◆ Exercise ◆
In the listing below, find each line that holds the string "Viewport" and copy it.

◆ Data records ◆
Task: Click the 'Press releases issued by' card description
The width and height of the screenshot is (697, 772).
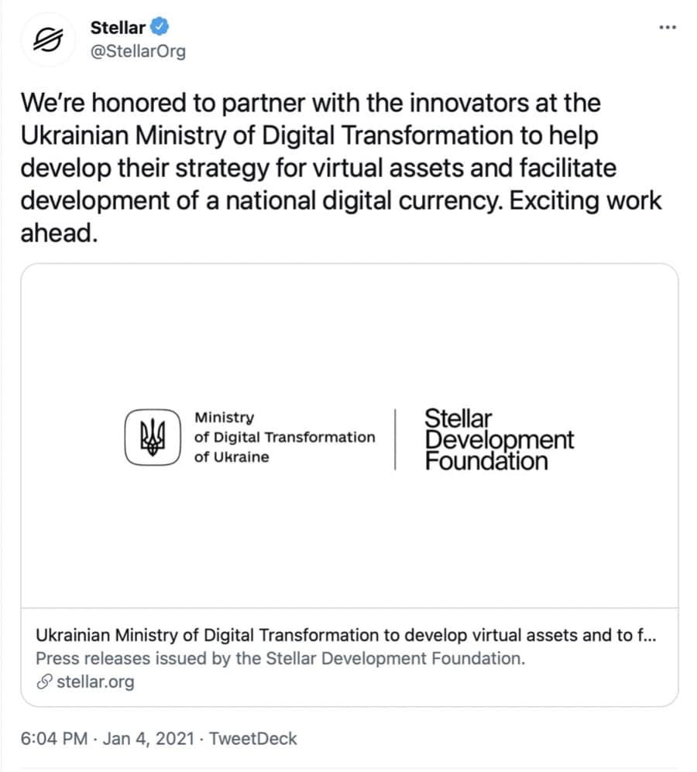Action: [x=280, y=659]
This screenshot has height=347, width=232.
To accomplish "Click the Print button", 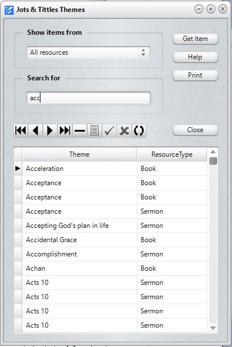I will pyautogui.click(x=196, y=75).
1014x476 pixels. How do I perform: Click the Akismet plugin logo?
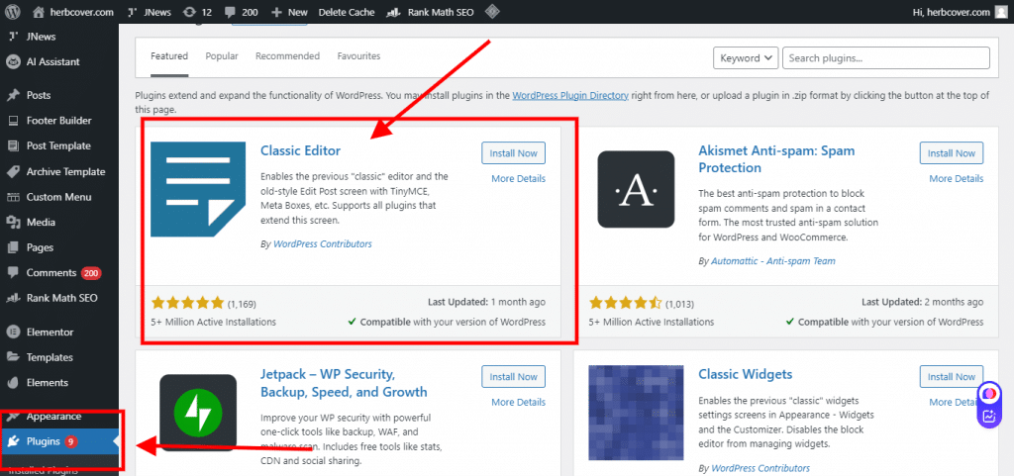click(x=636, y=189)
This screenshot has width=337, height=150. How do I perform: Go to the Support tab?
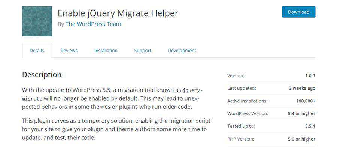[x=143, y=51]
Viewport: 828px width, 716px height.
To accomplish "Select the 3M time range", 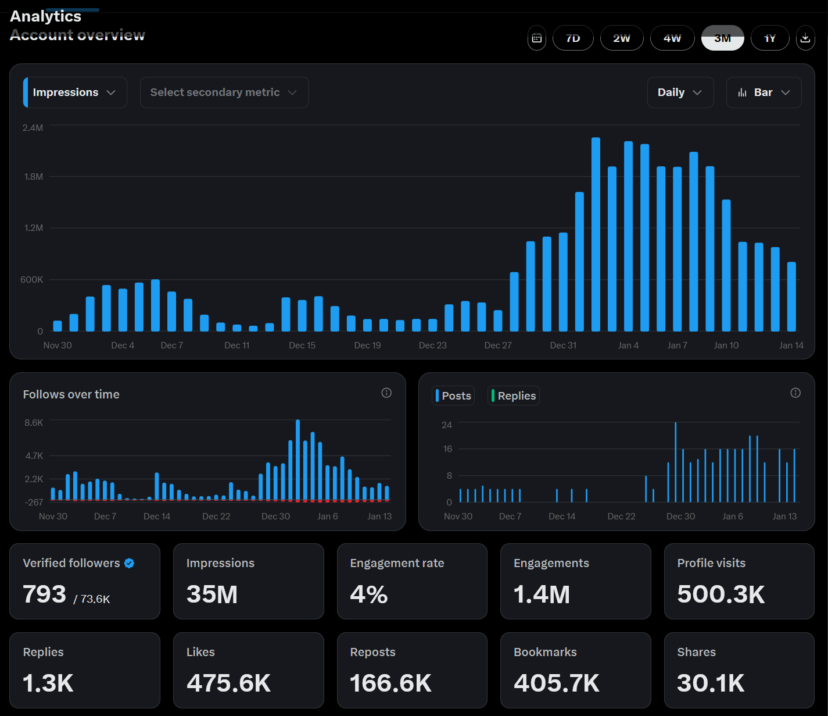I will click(722, 38).
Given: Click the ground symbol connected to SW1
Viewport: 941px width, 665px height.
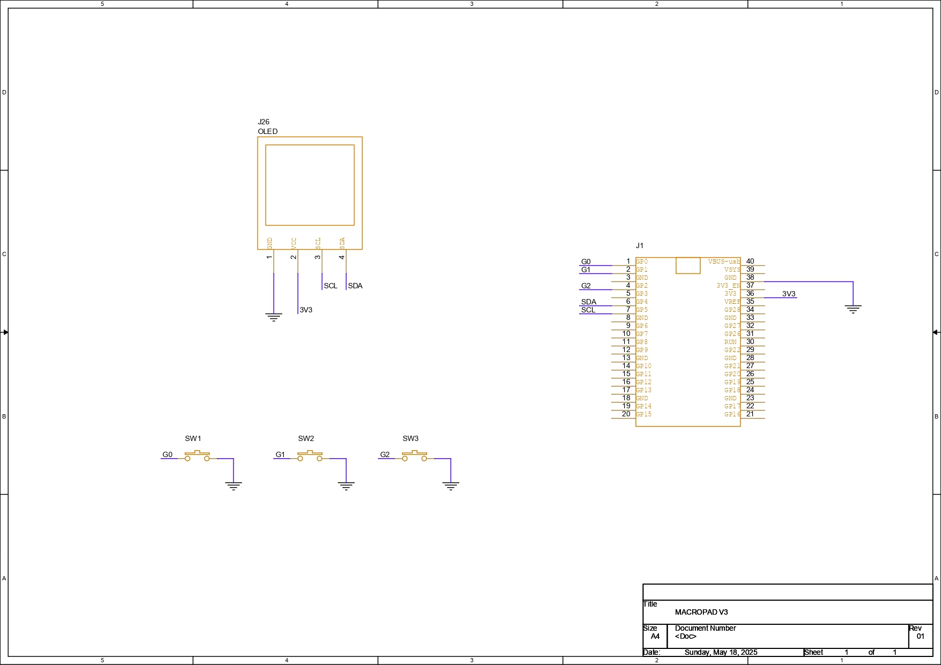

◆ Exercise solution ◆
Viewport: 828px width, 716px height.
Viewport: 941px width, 665px height.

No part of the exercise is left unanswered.